/var/run/asterisk owner keeps changing

Hello!

I have an Ubuntu asterisk server. We run Asterisk using systemd.

For some reason, every so often, the owner of the /var/run/asterisk folder changes from the asterisk user to root. This makes it so that I can’t run sudo asterisk -r to access asterisk’s console without changing the folder owner manually and restarting asterisk:

sudo chown -R asterisk:asterisk /var/run/asterisk
sudo service asterisk stop
sudo service asterisk start

I could change the .service file to change the folder’s permissions before running asterisk, but I don’t like that. It’s a hacky solution, but it may end up being the easiest one.

My questions are:

  1. Are there any Ubuntu processes that could be changing this permission that I should stop?
  2. If Asterisk is run and it doesn’t create that file (giving the error Unable to connect to remote asterisk (does /var/run/asterisk/asterisk.ctl exist?), is there a way to access the Asterisk console without restarting?

Thank you so much!

A few questions…

How are you installing asterisk? From packages or from source? Is the reset happening when you re-install?

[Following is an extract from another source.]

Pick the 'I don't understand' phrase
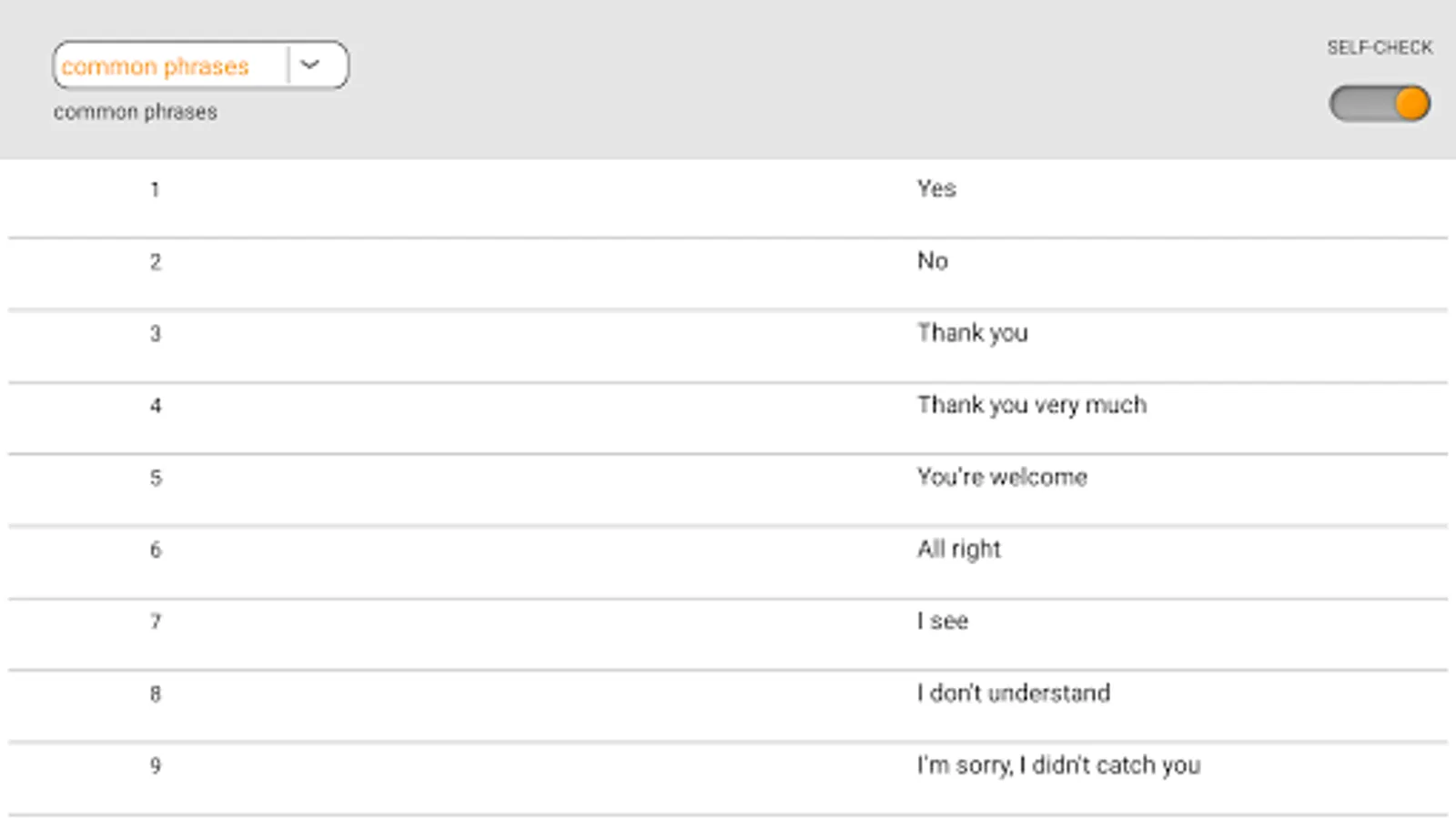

What user is asterisk run as and how is it being set? From the service file using 'User=" and “Group=” or from asterisk.conf “runuser” and “rungroup”?

Is “RuntimeDirectory=” specified in the service file?

I don’t think so.

Not directly. In an emergency or for one-time requests, you can issue CLI commands via the AMI “Command” action.

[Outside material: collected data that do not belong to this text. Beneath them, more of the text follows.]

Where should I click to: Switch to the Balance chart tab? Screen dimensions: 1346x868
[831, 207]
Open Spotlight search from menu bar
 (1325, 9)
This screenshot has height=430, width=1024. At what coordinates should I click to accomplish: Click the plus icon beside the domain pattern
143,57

We built Asterisk from source. I haven’t found how often the reset is happening, but I do know it’s been done by each time we reboot (less than once a week). I can’t say whether that’s causation or just coincidence.

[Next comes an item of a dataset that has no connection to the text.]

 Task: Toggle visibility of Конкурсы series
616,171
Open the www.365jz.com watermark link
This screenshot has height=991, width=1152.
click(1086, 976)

asterisk/asterisk in both the service file and the asterisk.conf

It is, but it’s commented out:

#RuntimeDirectory=asterisk

Thanks for the help!

If you uncomment RuntimeDirectory, then systemd will automatically create the directory and make sure the directory is owned by “asterisk” when the service starts. That’s actually the correct way to do it.

There’s actually a pull request open now where we’re discussing changes to the asterisk.service file we ship in the contrib/systemd directory.

Sounds good! I’m following that PR now.

Just to be sure I’m understanding this, this will create a /var/run/asterisk folder on run with permissions/owner set so asterisk has r/w access? Per systemd.exec(5) — Arch manual pages (with my little experience), it looks like it’ll create /run/asterisk, but not /var/run/asterisk (scroll down a bit). It could just be me not understanding properly.

Thanks for the help!

I had the same problem but fixed it with the service section like this:

[Service]
User=your-user
Group=your-user
Restart=always
Type=forking
RuntimeDirectory=asterisk
PIDFile=/run/asterisk/asterisk.pid
ExecStart=/usr/sbin/asterisk -C ${AST_CONFIG} $ASTERISK_OPTS
ExecReload=/usr/sbin/asterisk -rx ‘core reload’
ExecStop=/usr/sbin/asterisk -rx ‘core stop now’
Environment=‘AST_CONFIG=/etc/asterisk/asterisk.conf’ ‘AST_USER=your-user’

The /run folder is created by the system on restart, that’s why it is owned by root.
Some systems have /var/run deprecated and substitute it with a symlink.